▸ Parts of the exercise:
• a. According to the memoir "Remembering Bangabandhu," where did the writer's group stay overnight in Jessore?
• b. Reproduce the passage of the memoir "Remembering Bangabandhu" that begins at the words "Remembering Bangabandhu" and stops after "India and Bangladesh.".

▸ Study text:
Remembering Bangabandhu

Published : 14 August 2017, 09:21 PM
Updated : 14 August 2017, 09:21 PM

In 1971, I had the privilege and responsibility of administering OXFAM-UK's relief programme for about 600,000 of the ten million refugees who had fled from Bangladesh to India and were staying in many of the over 900 refugee camps in the border area of India and Bangladesh.

After the return to Bangladesh of Sheikh Mujibur Rahman on Jan 10, 1972, I made plans to bring one of OXFAM's landrovers, laden with urgently needed medical supplies, to Dhaka from Calcutta. On Jan 20, I set off from Calcutta. We traveled very slowly as there were so many people walking back from West Bengal to their homes in Bangladesh. We stayed overnight at a Catholic Mission Hospital in Jessore where, earlier, an Italian Father had been killed by Pakistani army personnel as a punishment for giving humanitarian assistance to members of the Mukti Bahini. The next day we continued on our slow way to Dhaka and with the very long delay queuing for the ferry we did not reach the centre of Dhaka until about midnight. I remember driving past the old airport with not a person or vehicle in sight. Suddenly, from nowhere, army personnel and police surrounded our vehicle. We had not known that there was a night-time curfew. After explaining who we were, we were escorted to the Purbani Hotel.

Collected data:
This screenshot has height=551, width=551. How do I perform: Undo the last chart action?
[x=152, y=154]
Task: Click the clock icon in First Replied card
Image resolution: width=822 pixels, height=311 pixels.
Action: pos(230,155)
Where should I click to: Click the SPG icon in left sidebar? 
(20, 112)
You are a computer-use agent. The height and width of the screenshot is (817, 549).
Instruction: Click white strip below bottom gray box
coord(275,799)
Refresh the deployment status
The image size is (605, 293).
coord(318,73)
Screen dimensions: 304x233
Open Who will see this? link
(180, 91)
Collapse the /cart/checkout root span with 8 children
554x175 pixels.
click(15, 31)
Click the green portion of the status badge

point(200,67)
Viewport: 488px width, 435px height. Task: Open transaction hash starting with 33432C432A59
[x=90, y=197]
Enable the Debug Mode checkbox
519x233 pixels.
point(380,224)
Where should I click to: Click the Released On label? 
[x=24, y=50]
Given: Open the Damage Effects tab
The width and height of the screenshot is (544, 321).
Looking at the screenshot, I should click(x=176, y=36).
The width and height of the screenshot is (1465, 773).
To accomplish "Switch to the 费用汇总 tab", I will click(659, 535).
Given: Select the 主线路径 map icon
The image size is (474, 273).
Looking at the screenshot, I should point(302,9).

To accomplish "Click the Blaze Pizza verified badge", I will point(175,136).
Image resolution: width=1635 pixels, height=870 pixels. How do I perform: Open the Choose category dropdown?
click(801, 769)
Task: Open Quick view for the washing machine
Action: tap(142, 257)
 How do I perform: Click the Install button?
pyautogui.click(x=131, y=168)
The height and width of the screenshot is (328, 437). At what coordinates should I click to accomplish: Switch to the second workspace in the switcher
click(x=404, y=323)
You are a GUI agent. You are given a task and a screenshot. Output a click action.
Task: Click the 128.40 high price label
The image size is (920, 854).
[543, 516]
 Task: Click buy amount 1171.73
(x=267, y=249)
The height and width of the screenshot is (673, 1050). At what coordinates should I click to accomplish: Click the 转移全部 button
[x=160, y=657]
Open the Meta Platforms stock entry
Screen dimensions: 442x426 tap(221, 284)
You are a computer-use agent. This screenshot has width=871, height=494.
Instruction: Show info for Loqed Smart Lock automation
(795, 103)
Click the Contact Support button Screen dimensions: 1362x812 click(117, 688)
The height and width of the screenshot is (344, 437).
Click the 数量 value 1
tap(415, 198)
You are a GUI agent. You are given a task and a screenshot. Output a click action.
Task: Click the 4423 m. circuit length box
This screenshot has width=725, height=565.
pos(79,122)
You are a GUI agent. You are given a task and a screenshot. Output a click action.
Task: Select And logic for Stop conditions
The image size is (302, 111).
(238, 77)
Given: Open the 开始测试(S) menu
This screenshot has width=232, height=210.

▸ Per-task outputs:
• a. At a Catholic Mission Hospital.

• b.
Remembering Bangabandhu

Published : 14 August 2017, 09:21 PM
Updated : 14 August 2017, 09:21 PM

In 1971, I had the privilege and responsibility of administering OXFAM-UK's relief programme for about 600,000 of the ten million refugees who had fled from Bangladesh to India and were staying in many of the over 900 refugee camps in the border area of India and Bangladesh.